Task item: Your copy should contain exactly the lines from the one that holds "Image resolution: width=1280" through the end of the material, reproduced as written, with no pictures.

Data to examine:
= = = = =

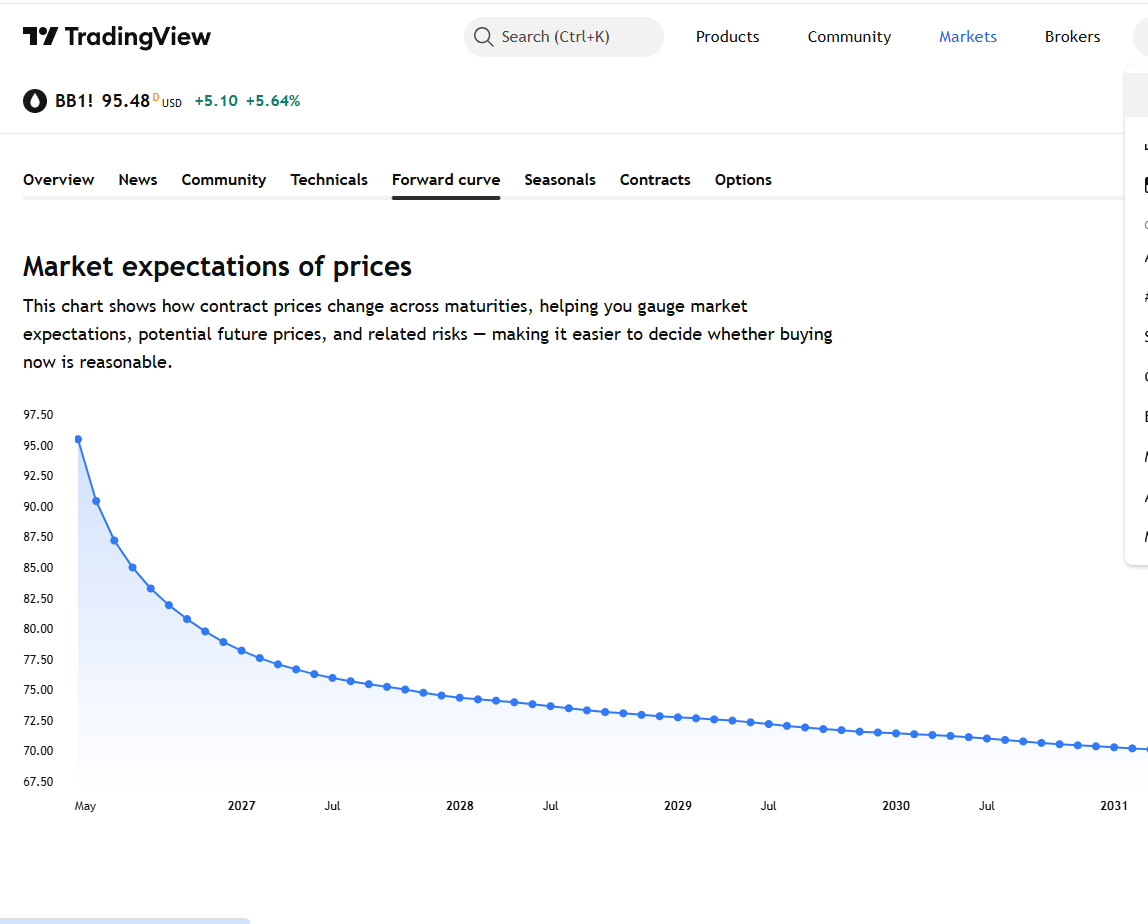Viewport: 1148px width, 924px height.
Task: Click the TradingView logo
Action: coord(117,37)
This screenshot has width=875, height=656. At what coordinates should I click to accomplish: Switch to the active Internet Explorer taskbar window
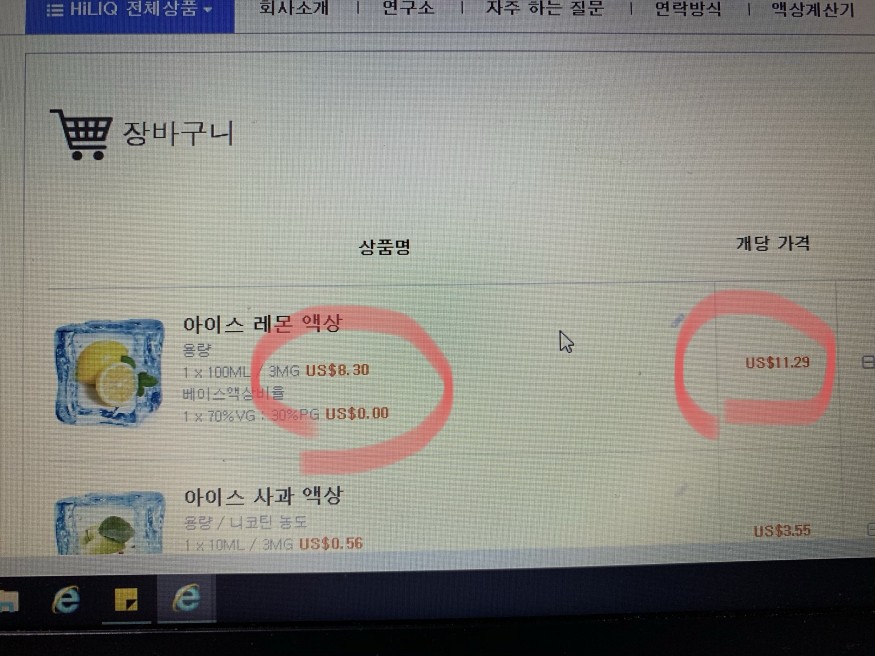186,599
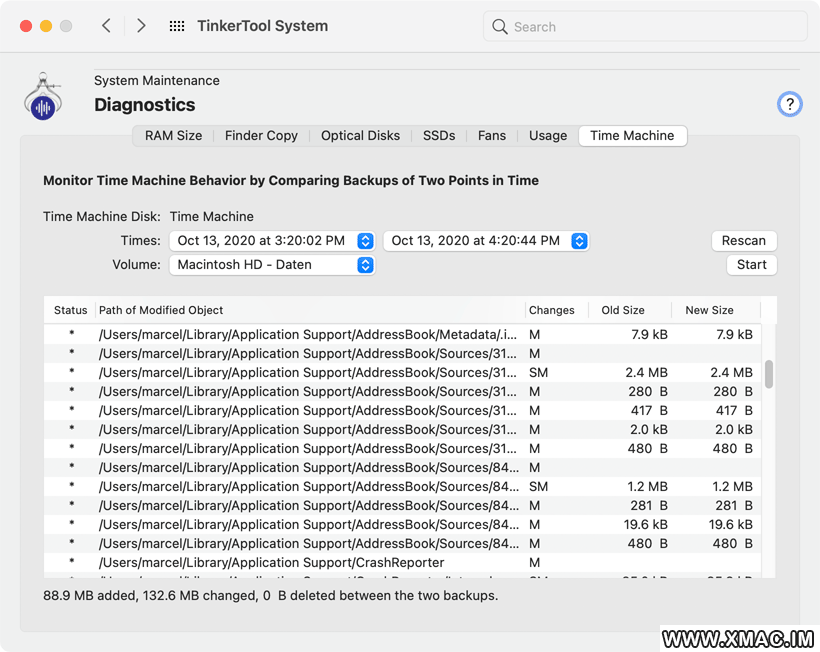Click the Diagnostics pane icon
820x652 pixels.
click(x=43, y=97)
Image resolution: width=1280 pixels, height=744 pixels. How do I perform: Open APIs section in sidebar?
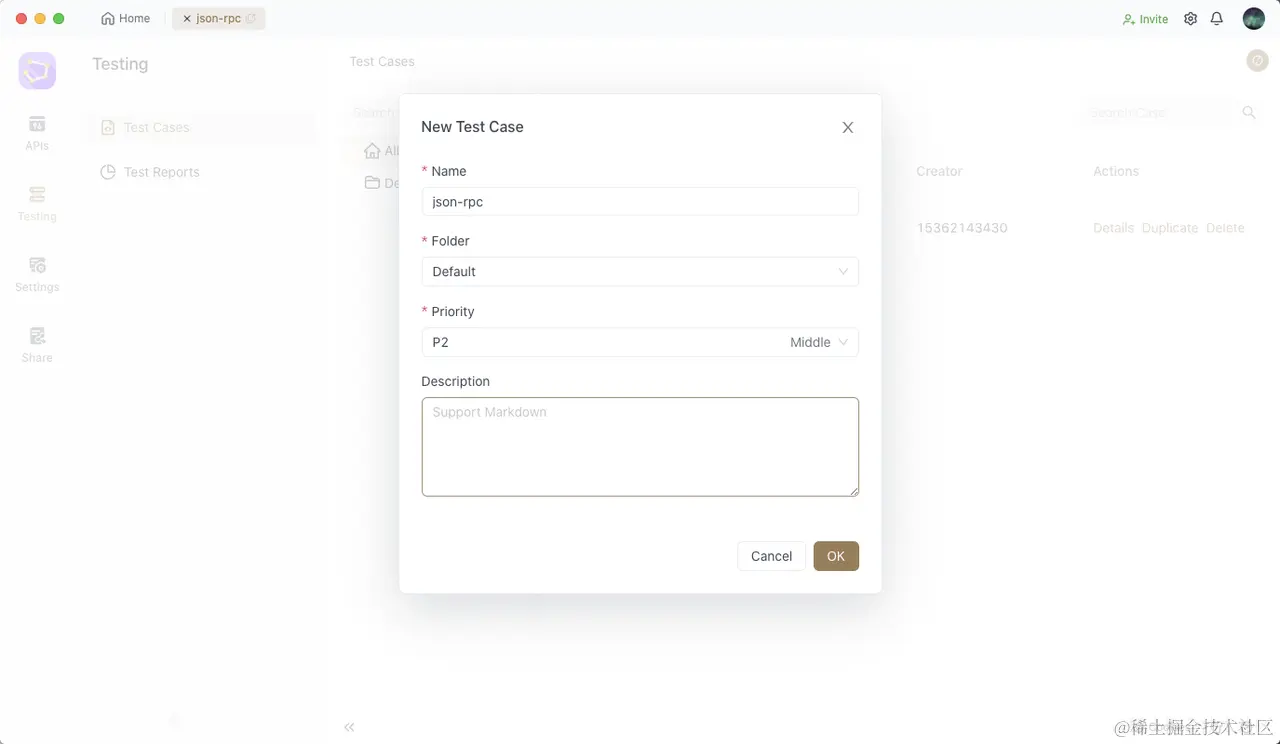click(x=37, y=132)
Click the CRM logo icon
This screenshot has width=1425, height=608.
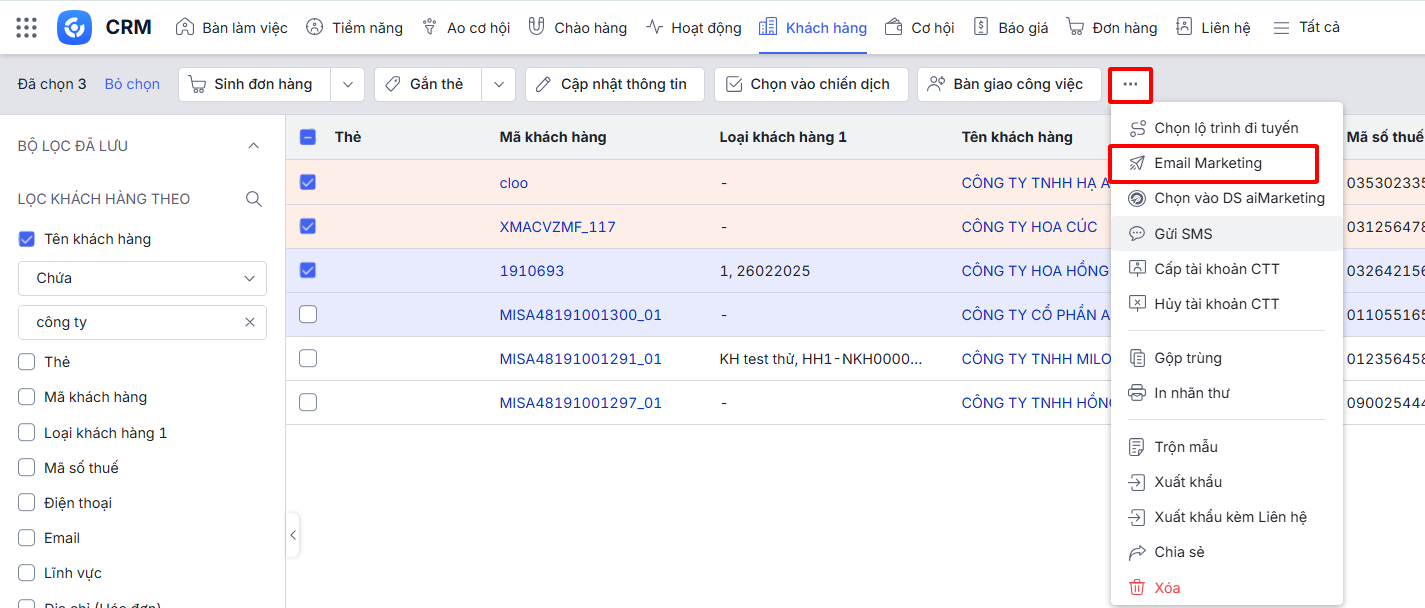point(75,27)
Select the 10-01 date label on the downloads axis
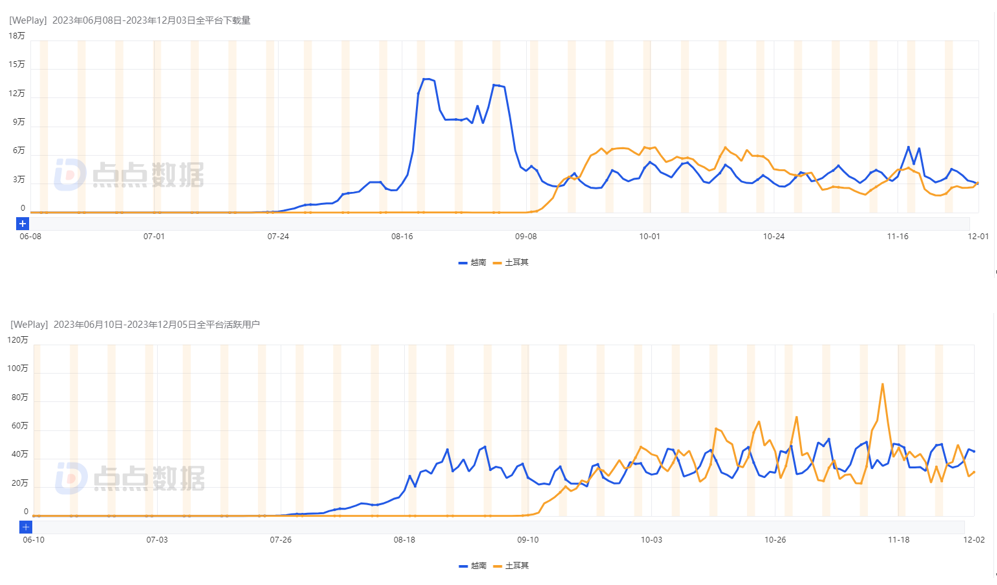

= = = = =

Response to the exercise:
Image resolution: width=1280 pixels, height=744 pixels. How do I perform: Open APIs section in sidebar?
click(x=37, y=132)
Click the CRM logo icon
This screenshot has width=1425, height=608.
point(75,27)
Select the 10-01 date label on the downloads axis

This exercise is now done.